Saved data entries
• • • • •

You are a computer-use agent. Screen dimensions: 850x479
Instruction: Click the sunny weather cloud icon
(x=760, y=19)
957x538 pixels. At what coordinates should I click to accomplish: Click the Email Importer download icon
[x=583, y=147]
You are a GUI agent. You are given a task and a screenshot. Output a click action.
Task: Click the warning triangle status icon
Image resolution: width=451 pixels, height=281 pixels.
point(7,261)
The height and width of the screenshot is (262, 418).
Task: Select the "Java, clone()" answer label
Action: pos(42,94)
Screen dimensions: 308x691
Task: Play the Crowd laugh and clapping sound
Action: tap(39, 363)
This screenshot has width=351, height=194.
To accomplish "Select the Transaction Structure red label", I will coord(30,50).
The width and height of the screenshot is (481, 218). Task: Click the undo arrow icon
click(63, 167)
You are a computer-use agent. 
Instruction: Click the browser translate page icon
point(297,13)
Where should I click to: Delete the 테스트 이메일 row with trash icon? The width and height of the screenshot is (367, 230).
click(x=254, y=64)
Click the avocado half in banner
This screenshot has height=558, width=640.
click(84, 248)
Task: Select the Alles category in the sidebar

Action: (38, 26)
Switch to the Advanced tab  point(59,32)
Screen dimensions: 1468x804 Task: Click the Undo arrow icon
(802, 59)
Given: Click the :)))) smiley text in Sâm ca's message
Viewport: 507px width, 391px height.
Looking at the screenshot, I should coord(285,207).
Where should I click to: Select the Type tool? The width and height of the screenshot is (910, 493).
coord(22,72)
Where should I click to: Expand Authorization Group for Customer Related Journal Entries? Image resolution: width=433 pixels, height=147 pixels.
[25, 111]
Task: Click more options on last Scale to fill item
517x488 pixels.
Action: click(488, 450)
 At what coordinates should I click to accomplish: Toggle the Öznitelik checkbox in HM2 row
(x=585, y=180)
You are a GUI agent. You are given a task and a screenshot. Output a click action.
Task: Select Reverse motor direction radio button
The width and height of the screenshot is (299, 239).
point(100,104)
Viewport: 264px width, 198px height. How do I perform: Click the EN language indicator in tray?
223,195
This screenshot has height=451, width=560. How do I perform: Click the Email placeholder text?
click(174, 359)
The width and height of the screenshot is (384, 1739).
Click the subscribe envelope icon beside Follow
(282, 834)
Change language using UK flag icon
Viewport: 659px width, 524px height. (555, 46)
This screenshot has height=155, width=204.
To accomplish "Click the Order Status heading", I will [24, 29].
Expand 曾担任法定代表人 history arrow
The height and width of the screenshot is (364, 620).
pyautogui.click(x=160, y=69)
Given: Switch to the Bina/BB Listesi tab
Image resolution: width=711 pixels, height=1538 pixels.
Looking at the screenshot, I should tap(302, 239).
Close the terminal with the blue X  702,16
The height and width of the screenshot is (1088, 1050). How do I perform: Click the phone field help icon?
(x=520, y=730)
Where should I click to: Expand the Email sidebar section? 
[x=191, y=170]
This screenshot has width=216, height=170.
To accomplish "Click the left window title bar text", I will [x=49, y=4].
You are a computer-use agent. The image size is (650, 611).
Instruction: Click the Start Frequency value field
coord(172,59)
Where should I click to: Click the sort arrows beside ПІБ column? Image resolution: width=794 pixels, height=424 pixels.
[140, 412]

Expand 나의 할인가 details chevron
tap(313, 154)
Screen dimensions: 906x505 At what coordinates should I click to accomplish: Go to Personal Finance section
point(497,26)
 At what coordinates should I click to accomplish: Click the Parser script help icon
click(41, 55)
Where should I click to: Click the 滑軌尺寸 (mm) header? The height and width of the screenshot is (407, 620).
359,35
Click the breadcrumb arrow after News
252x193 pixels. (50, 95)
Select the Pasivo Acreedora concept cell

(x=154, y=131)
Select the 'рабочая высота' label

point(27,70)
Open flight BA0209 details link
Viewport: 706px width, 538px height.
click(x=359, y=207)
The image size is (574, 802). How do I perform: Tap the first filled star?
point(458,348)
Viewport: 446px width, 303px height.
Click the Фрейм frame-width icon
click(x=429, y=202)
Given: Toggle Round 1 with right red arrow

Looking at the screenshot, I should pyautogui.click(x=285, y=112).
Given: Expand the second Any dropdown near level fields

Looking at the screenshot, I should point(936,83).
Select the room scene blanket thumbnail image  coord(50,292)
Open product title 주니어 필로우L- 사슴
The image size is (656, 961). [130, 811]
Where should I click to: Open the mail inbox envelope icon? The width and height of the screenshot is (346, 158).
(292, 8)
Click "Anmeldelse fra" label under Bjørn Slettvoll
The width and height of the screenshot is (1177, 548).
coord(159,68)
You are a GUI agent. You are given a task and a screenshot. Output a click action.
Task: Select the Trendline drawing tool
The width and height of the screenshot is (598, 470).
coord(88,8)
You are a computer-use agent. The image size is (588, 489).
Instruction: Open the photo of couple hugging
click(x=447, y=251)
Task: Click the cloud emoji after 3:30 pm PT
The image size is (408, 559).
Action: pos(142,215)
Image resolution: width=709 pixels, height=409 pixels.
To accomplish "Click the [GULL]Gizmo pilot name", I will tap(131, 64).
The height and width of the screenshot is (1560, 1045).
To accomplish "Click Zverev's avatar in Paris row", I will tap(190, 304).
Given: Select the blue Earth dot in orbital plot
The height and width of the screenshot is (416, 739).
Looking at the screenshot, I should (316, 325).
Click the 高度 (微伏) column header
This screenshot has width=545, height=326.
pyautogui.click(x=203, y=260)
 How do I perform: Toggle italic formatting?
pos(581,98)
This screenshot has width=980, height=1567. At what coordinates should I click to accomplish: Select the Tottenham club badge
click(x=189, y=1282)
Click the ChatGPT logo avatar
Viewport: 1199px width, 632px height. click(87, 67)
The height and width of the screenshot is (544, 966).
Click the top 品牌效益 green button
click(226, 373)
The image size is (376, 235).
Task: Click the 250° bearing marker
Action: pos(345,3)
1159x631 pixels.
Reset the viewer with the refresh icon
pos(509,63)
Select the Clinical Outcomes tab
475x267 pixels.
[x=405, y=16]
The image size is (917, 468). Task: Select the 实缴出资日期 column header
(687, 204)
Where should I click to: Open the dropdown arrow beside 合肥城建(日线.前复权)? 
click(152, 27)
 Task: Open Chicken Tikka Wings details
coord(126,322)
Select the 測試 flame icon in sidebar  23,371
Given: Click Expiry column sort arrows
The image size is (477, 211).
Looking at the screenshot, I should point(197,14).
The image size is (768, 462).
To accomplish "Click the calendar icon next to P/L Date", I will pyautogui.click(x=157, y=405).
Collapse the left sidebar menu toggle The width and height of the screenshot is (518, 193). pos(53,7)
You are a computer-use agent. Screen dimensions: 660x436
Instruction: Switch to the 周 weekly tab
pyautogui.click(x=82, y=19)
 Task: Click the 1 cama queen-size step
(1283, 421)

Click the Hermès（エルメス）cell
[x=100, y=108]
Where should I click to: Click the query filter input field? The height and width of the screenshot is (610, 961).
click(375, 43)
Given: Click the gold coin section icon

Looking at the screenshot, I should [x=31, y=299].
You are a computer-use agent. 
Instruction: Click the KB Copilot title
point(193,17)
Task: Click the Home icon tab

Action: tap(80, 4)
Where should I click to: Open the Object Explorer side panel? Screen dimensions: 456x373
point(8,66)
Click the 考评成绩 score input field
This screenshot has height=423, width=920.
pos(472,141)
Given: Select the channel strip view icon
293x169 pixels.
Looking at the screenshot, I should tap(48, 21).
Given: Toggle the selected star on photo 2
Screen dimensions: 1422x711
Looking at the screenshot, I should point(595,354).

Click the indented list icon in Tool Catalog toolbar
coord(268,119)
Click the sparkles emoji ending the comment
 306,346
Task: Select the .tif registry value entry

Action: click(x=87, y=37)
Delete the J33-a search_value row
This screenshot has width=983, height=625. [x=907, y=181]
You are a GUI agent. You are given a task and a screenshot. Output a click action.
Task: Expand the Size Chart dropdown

• • • • •

What you will do: Your answer is the line containing "Click the sparkles emoji ending the comment" plus every line after it through the end of the entries, given again exactly and alone.

Reply:
Click the sparkles emoji ending the comment
 306,346
Task: Select the .tif registry value entry

Action: click(x=87, y=37)
Delete the J33-a search_value row
This screenshot has width=983, height=625. [x=907, y=181]
You are a GUI agent. You are given a task and a screenshot. Output a click action.
Task: Expand the Size Chart dropdown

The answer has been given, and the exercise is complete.